Our data also reveal that the inherent preference towards repression of highly-regulated promoters by nucleosome occlusion is an evolutionarily conserved phenomenon (Tirosh and Barkai, 2008
). Moreover, our results are in agreement with recent work in yeast which reveals that Pol II plays a role in displacing nucleosomes from promoter regions (Weiner et al., 2009
). However, in yeast, nucleosome disassembly is coupled directly to gene activation, whereas in Drosophila
nucleosome disassembly is coupled to Pol II pausing. Perhaps Drosophila
and other metazoans have evolved promoter-proximal pausing as an additional layer of regulation to accommodate increased demands for precise and rapid gene regulation during development and organismal responses to stress. In addition, it might be beneficial to maintain highly-regulated promoters poised in an open chromatin state, to prevent their incorporation into the more inaccessible, condensed heterochromatin that exists in metazoans.

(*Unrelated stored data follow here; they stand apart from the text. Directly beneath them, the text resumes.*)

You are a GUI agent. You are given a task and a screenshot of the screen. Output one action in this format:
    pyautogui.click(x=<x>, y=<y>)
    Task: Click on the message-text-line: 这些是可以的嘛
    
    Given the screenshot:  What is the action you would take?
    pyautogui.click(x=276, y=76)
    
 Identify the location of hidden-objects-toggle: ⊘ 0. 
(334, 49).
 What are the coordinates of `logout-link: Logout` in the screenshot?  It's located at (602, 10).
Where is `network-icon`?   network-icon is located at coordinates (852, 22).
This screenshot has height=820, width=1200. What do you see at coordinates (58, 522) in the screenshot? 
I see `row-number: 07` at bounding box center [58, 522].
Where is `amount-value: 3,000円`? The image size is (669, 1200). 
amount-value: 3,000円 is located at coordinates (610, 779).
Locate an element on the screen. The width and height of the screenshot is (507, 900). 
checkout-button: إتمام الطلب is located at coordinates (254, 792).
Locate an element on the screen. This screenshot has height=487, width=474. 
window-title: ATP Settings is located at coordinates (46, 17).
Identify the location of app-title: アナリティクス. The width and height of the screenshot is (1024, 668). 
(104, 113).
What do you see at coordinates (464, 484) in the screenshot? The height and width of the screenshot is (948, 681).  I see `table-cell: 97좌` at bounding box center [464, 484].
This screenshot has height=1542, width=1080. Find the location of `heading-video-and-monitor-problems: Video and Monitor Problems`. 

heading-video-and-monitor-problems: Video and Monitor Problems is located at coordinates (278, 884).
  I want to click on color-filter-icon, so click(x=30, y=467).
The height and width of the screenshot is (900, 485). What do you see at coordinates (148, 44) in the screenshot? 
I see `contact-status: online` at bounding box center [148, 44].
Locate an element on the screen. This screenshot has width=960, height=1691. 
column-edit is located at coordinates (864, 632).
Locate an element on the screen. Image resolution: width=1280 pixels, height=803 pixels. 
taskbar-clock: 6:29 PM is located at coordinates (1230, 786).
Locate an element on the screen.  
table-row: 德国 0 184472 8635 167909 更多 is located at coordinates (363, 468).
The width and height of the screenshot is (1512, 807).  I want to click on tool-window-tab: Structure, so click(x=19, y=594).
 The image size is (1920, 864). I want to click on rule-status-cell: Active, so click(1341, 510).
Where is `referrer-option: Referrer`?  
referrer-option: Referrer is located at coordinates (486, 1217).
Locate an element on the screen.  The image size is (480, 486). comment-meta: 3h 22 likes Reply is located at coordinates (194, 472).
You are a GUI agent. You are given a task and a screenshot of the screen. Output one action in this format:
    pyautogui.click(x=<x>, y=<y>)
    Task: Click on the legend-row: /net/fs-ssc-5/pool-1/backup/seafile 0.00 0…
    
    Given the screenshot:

In summary, we report that a primary function of paused Pol II is to prevent promoter-proximal nucleosome formation. This represents a fundamental shift in our thinking about the role of Pol II pausing, which has long been thought to simply repress gene expression. Instead, we argue that pausing should be viewed as a mechanism to fine-tune gene expression, and to potentiate genes for further or future activation. In addition, we have shown that sequence-specified “default” nucleosome architecture instructs the regulatory properties of Drosophila promoters. We propose that metazoans have evolved a gene regulatory strategy in which nucleosomes and paused Pol II compete for promoter occupancy, affording multiple opportunities for regulation of gene expression.